--- START Document extract ---
How to Post Performance Problems - by Gail Shaw
[/url]

StarNamer SSCrazy Eights Points: 8746 More actions · Answer 1

Hi Bob,

I did a few more tests (beyond the earlier table) and on my systems, the double-tally acheives better than half CPU time at long executions (.e.g 146 second vs 321 seconds for 600,000 input rows). So you method scales better than the tally+charindex.

The breakpoint on my system is about 25000 input records.

Interestingly I found that below about 10000 records the double-tally was roughly linear in cpu/rows at about 0.9ms/row and above that it was linear with a slope of about 0.3ms/row. tally+charindex was roughly linear at 0.5 ms/row all the way.

Looking at the actual execution plans, it seems that in the high range, SQL server includes an additional sort of the input and a table spool for the double-tally; apparently this speeds it up! Tally+charindex seems to use the same execution plan at all times.

I assume the Flo's system is using the 2nd execution plan at lower inputs.

Definitely an 'It Depends'. 🙂

I've attached the execution plans for 8000 and 30000 rows input.

Derek

StarNamer SSCrazy Eights Points: 8746 More actions · Answer 2

Bob Hovious (4/23/2009)
--- END Document extract ---
In the forum post above, what is the approximate breakpoint, in input records, on the poster's system?
--- START Data section ---
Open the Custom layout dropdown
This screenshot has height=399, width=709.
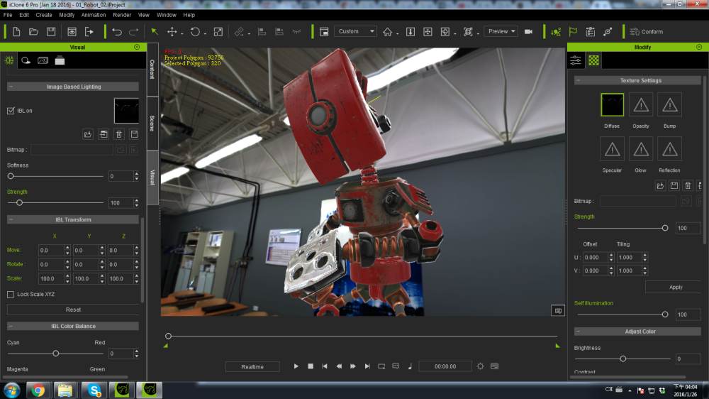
--- END Data section ---
Output for this task - About 25,000 input records.